First of all, when they say “growth” they are referring to what Strong Towns calls “The Growth Ponzi Scheme”. In other words, that our current financial problems at the local level are not, as some suggest, a lack of growth. Yet, our problem is 60 years of unproductive growth — “growth that has buried us in financial liabilities.” Lake Elmo has few of these liabilities whereas places lake Woodbury have many.
Fact of the matter is, Lake Elmo will likely be in a better financial position in the long-run because it doesn’t have this “growth” – and the long-term liabilities that come with such financially unproductive land uses. In a nutshell, this constitutes our misconceptions of growth – that any new development must be good for the community as long as it a brings near-term property tax increase.
Lake Elmo saved itself at the expense of others, of whom now struggle with that growth in an age of economic austerity. It’s hard to feel bad for those communities though, they welcomed “growth” with open arms.
It doesn’t appear if stopping sprawl is one of Lake Elmo’s primary goals; the town merely wants to maintain rural character and charm. Over the last two decades, Lake Elmo seems unfazed by sprawl happening elsewhere – they just didn’t want it in their backyard. In reading the article, you’ll discover that Lake Elmo did created an unfortunate zoning code that favors one home per 2 acres, which can be classified as ‘rural sprawl’. Yet, this sprawl never really happened because of the municipality’s unwillingness to extend sewerage lines and more difficult and rigorous approval process. Now , as it stands today, Lake Elmo revised its master plan to promote development near its existing downtown-village-like infrastructure.
The article continues:
Lake Elmo officials have often vowed that their small town would never become “another Woodbury” – saying that the fast-growing city is too commercial and too densely developed.
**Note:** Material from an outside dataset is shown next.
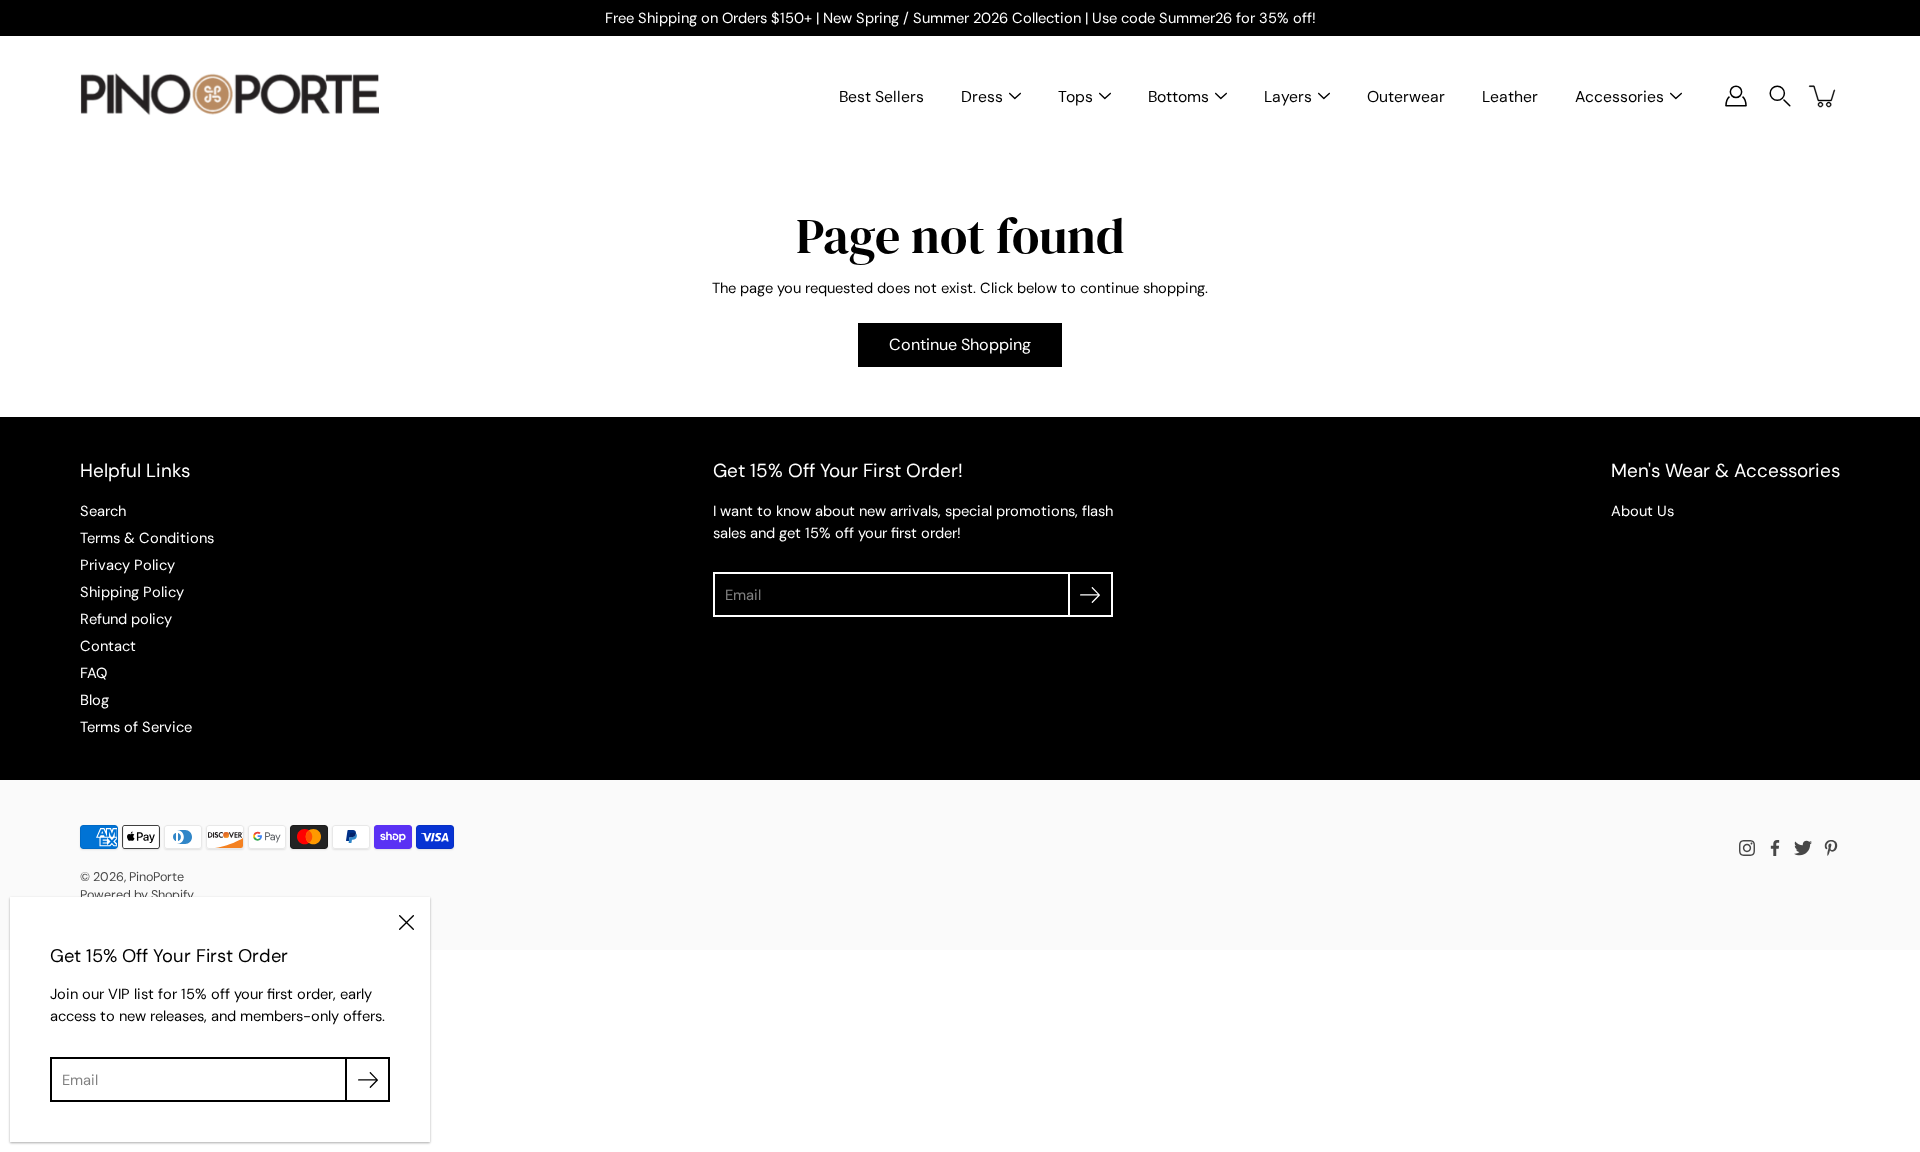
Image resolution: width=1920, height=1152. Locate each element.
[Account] (1736, 96)
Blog (94, 700)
But landowner Nass thinks otherwise.
“I wish we were like another Woodbury,” Nass said. “Woodbury is successful, to my way of thinking.”
Interesting. He wishes it were like another Woodbury? When someone mentions Woodbury, I think of this:
Epic sprawl. Large roads. Malls. Big boxes. Underwater mortgages, and I can’t help but think the Arcade Fire specifically sings about Woodbury. Lake Elmo on the other hand is pastoral, pleasant, scenic, appropriately-scaled to a rural economy and has a walkable small-town downtown residential neighborhood. It has interesting buildings and working farms. For me, Lake Elmo is a place. Woodbury isn’t.
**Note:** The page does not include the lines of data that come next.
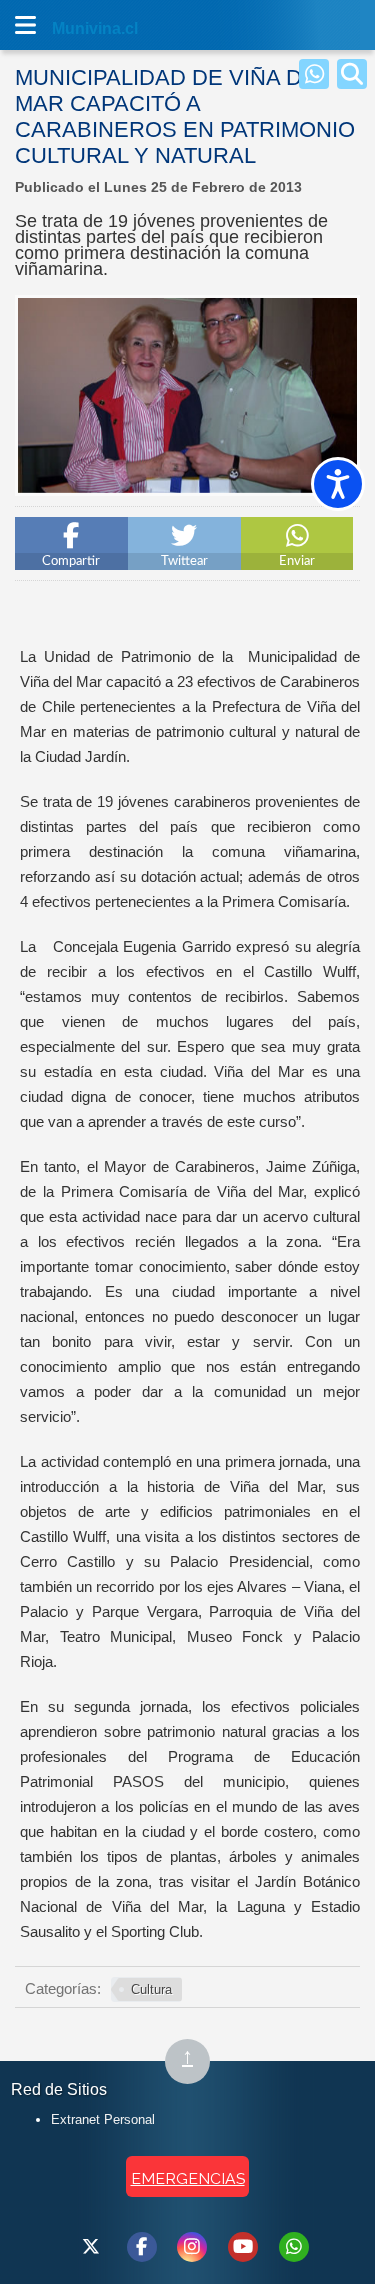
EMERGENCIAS (188, 2178)
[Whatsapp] (314, 74)
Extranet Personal (103, 2119)
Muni (72, 28)
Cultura (151, 1989)
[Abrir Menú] (25, 25)
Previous (37, 488)
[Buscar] (352, 74)
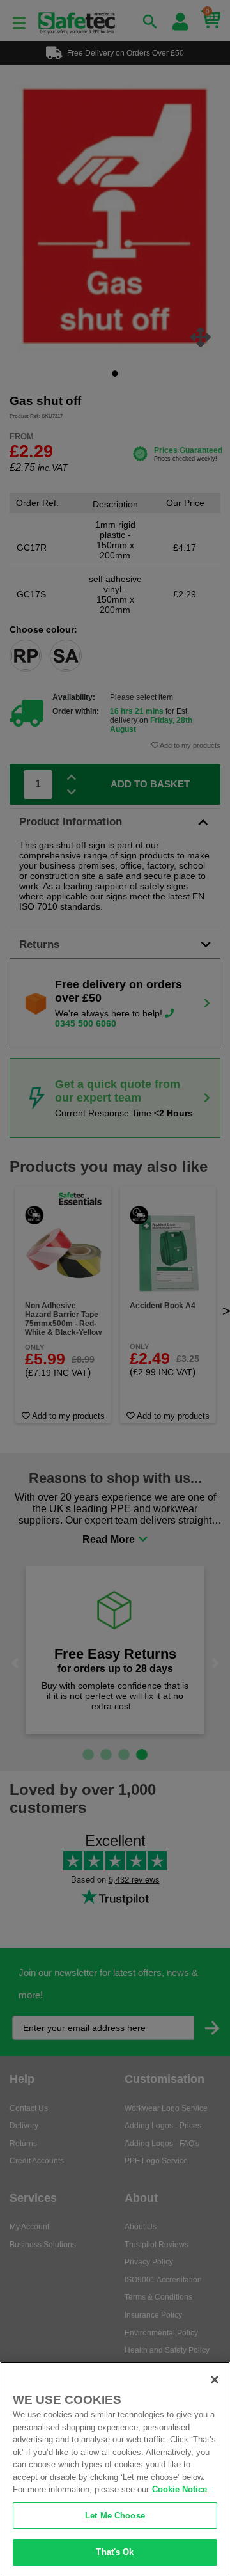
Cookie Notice (179, 2489)
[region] (115, 2469)
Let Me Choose (115, 2515)
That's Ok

Let’s bring it around to how this article started, with a quote:
Critics say Lake Elmo’s anti-growth bias is obvious when you look at what’s happened in neighboring cities. Those neighbors have eagerly welcomed malls, factories, offices.
Is Lake Elmo “anti-growth”?
Not really. The town just wants growth in the right places. And can you fault them? Certainly, this country doesn’t need another Woodbury.
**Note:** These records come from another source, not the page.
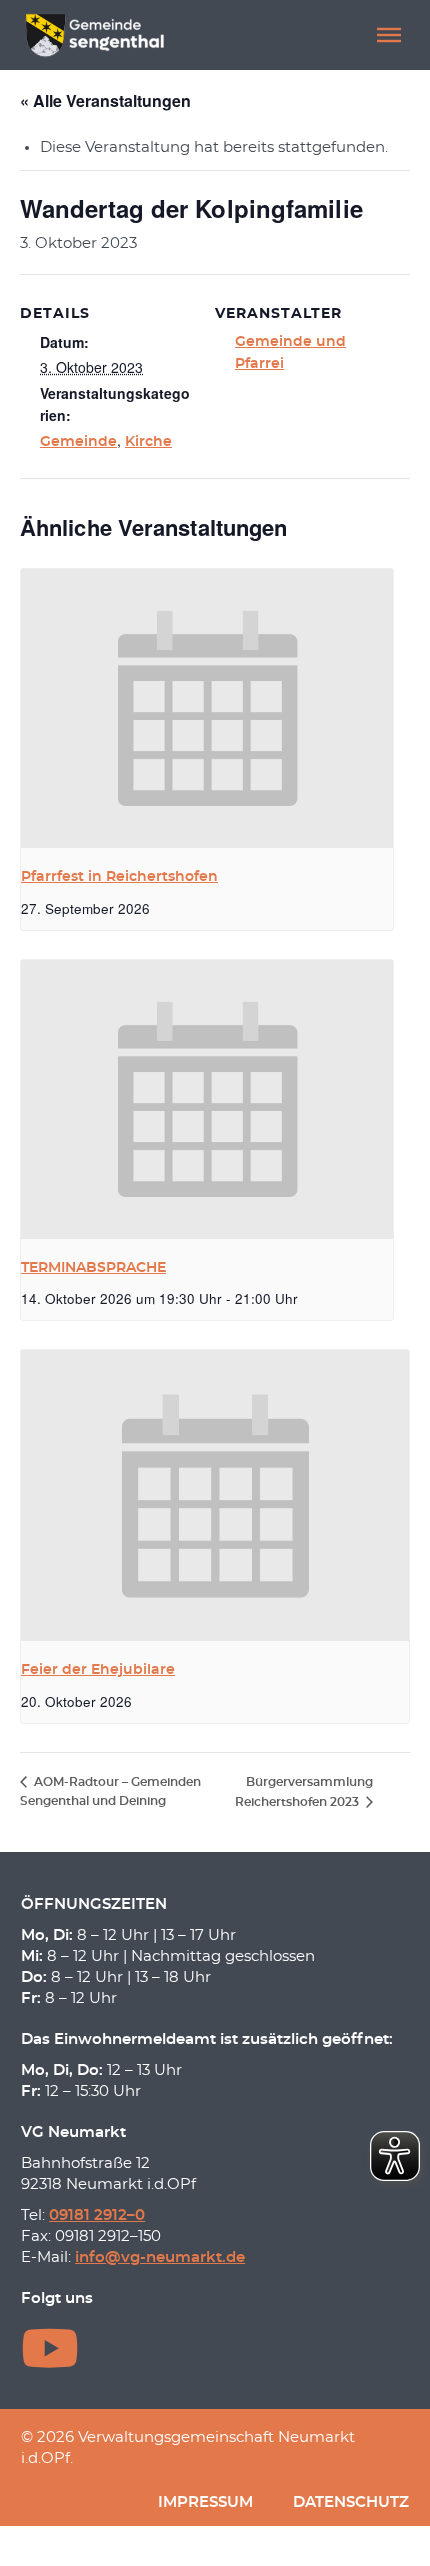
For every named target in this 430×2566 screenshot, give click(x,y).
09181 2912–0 (97, 2215)
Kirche (148, 442)
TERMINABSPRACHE (93, 1268)
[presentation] (207, 708)
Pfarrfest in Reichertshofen (119, 877)
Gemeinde (78, 442)
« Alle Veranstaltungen (105, 100)
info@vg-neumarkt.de (160, 2257)
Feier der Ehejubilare (98, 1670)
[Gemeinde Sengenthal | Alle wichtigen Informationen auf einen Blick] (97, 35)
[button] (389, 35)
If Lake Elmo’s critics would have spent 15 minutes glancing over the town’s master plan, they would’ve realized numerous parcels of land are available for commercial, mixed-use and single-family home developments. To developers frustration, it just so happens, none of these places happen to be along the interstate and none of them will allow them to put up a cinder-block box.
This isn’t to say Lake Elmo is a utopia. It’s not perfect, and there is no question in my mind that the town’s restrictive regulations did result in leap frog sprawl that now extends into Wisconsin (and may need a new, expensive bridge to accommodate). Yet, the damage is done. Damage has been halted by a housing / financial / jobs crisis. The sprawl is not likely to be built anytime soon; and unfortunately, neither is Lake Elmo’s master plan.